Need help with domain and range
how do you find the domain and range of
y=x+8.
after that one how do you find the domain and range of 7x+y=1
the domain of all polynomials is all real numbers
the range of all linear equations (with nonzero slope) is all real numbers.
Think about it. You have a straight line that extends all the way in both directions. Assuming it is not horizontal, then there is no value for either x or y that does not have a point on the line.
but how do you know if an equation is a straight line or not
To find the domain and range of a function, you need to consider the set of possible input values (domain) and the set of possible output values (range).
1. Domain and Range of y = x + 8:
- For the domain, you can assume that any real number can be used as an input for x in the equation y = x + 8. Hence, the domain is -∞ to +∞ (all real numbers).

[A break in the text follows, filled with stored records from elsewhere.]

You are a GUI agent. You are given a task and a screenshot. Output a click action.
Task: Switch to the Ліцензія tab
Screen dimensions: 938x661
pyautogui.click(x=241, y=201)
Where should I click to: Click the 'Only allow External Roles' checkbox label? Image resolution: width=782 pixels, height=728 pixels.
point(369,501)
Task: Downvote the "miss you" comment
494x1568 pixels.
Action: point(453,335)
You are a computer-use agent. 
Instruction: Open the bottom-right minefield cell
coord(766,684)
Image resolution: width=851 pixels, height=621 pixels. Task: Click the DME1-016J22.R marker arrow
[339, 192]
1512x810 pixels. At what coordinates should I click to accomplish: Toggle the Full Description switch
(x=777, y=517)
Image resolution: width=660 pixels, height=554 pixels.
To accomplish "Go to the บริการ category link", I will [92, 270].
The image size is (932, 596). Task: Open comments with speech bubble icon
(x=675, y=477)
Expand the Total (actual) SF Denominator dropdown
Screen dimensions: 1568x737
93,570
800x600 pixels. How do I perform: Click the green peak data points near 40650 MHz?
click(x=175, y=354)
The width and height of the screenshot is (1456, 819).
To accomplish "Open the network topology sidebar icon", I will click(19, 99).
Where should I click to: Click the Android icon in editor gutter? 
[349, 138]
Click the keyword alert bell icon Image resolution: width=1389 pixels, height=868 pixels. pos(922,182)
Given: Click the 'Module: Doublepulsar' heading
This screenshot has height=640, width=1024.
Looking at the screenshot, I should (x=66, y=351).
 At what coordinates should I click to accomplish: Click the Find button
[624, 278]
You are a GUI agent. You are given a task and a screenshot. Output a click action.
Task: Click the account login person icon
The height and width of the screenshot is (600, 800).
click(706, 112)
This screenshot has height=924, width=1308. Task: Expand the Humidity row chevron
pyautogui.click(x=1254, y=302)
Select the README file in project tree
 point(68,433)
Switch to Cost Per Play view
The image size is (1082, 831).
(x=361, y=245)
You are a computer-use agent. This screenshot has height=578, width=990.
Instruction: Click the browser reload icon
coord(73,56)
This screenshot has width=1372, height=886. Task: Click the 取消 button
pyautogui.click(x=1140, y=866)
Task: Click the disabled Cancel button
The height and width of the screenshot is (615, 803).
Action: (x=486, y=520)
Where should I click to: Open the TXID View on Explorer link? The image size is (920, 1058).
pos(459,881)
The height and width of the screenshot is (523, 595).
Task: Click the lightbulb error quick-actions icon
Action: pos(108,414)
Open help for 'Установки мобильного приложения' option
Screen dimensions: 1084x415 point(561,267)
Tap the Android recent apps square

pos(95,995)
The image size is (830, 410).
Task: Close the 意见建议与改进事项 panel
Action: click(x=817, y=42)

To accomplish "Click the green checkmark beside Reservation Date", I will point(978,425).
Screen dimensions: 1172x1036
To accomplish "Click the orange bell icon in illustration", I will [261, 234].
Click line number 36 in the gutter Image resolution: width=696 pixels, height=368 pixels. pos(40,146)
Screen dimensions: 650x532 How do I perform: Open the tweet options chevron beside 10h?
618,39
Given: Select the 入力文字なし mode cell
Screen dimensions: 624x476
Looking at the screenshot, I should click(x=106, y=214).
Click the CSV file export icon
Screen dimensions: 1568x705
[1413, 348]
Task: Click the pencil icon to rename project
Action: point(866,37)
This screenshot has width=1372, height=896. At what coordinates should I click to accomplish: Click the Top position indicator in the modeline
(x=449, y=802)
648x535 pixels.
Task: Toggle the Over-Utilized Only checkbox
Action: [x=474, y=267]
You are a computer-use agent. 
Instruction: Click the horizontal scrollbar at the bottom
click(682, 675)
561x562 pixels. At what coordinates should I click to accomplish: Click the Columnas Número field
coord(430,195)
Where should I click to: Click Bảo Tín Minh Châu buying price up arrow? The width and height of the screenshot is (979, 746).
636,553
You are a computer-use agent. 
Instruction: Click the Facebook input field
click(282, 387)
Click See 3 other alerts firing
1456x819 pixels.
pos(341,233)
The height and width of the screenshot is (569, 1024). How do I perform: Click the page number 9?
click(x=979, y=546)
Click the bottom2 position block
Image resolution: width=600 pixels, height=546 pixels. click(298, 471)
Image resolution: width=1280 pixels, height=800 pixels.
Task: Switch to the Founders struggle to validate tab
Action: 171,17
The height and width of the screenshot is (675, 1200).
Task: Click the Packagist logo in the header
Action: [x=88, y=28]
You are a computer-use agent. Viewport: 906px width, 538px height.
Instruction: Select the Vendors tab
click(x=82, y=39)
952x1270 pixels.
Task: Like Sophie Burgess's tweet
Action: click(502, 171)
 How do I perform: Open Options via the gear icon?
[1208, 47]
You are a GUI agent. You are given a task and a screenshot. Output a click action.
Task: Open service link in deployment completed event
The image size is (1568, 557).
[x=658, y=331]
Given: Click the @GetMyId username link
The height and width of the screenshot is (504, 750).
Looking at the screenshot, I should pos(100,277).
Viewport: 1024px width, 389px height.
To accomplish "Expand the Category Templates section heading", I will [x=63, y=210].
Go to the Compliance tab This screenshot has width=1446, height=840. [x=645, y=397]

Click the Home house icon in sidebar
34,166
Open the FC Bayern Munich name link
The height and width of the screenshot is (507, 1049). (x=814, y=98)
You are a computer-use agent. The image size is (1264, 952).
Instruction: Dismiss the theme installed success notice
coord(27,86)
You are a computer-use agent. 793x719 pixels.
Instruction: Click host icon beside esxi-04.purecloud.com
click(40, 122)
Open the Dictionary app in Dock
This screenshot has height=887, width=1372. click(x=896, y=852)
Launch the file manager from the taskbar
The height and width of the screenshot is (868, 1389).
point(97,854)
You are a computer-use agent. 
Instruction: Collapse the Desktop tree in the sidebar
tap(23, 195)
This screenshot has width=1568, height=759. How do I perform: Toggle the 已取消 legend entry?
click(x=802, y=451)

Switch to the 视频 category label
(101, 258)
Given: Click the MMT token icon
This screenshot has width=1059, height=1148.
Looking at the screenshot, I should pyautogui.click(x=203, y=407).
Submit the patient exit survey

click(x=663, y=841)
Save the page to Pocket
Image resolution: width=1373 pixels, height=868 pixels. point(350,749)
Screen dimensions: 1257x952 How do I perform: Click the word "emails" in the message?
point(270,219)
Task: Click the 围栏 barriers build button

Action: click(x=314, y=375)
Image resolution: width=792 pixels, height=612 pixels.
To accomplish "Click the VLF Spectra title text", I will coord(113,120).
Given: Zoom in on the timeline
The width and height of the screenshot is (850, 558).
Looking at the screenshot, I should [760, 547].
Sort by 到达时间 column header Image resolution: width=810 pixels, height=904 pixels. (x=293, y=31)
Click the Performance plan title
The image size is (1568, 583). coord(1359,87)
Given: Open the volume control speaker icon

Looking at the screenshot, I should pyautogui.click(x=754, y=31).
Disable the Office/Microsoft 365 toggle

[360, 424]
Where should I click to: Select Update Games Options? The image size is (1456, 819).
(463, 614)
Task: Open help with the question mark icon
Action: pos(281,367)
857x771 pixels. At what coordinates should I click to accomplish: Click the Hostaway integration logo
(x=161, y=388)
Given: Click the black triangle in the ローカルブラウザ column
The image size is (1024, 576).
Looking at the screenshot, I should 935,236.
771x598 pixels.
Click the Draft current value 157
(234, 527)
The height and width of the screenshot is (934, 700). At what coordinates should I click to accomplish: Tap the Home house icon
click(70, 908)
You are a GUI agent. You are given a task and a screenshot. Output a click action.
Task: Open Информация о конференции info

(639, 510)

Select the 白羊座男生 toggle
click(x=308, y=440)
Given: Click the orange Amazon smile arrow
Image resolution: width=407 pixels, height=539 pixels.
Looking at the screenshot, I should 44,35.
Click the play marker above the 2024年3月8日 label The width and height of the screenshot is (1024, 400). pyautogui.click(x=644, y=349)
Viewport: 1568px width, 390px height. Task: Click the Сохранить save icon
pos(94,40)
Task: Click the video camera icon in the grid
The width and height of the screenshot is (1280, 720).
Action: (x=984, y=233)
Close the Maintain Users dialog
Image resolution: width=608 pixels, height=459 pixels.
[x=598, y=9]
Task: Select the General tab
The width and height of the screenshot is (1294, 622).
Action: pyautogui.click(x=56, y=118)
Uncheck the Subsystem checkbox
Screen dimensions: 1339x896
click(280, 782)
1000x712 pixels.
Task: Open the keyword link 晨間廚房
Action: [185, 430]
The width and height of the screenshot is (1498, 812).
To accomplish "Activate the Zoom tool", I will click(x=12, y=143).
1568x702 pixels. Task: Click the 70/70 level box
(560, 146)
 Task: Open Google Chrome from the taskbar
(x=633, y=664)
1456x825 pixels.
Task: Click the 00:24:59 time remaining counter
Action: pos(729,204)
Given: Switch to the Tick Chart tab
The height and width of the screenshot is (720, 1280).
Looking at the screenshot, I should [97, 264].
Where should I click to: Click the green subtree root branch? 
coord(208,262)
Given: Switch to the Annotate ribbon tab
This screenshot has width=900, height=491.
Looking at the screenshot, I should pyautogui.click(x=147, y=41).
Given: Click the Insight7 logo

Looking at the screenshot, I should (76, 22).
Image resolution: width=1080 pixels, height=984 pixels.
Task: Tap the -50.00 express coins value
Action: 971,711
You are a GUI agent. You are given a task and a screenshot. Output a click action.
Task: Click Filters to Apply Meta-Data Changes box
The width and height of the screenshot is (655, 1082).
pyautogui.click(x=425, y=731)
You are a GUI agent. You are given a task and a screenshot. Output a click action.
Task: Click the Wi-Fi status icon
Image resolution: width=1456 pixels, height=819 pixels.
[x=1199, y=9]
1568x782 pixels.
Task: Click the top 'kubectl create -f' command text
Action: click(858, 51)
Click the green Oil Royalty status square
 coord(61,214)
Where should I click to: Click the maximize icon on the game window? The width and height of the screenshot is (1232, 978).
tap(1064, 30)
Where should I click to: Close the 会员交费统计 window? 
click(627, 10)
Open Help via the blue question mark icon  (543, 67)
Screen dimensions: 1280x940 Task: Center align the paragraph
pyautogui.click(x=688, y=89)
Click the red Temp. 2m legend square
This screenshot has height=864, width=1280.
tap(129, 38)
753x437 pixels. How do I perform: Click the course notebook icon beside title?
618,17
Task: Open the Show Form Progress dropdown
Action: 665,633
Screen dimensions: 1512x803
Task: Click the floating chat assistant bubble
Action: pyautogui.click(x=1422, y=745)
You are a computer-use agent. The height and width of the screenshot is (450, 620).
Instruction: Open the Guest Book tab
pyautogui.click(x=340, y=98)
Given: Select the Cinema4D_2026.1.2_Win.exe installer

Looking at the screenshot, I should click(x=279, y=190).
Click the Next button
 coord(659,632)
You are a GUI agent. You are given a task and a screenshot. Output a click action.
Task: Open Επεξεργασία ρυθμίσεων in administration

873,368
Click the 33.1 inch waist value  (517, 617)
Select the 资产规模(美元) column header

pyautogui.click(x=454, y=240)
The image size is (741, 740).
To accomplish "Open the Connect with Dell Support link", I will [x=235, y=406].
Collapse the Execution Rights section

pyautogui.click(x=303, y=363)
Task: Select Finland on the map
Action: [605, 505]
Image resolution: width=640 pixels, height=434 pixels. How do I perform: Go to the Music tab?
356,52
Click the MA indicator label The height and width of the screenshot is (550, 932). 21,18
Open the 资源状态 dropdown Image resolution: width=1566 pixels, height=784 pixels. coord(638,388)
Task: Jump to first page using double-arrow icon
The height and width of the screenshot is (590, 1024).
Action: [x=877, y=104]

- For the range, you can see that the value of y will always be greater than or equal to 8 since x is not restricted. Therefore, the range is [8, +∞).
2. Domain and Range of 7x + y = 1:
To find the domain and range of this equation, it needs to be rewritten in the form y = f(x) (solved for y).
To rewrite the equation:
- Subtract 7x from both sides: y = 1 - 7x.
- Domain: In this case, x can again be any real number because there are no restrictions. Therefore, the domain is -∞ to +∞ (all real numbers).
- Range: In this case, y can also take any real number, as there are no restrictions. Hence, the range is -∞ to +∞ (all real numbers).
In both cases, the domain covers all real numbers, while the range is unbounded on the upper side.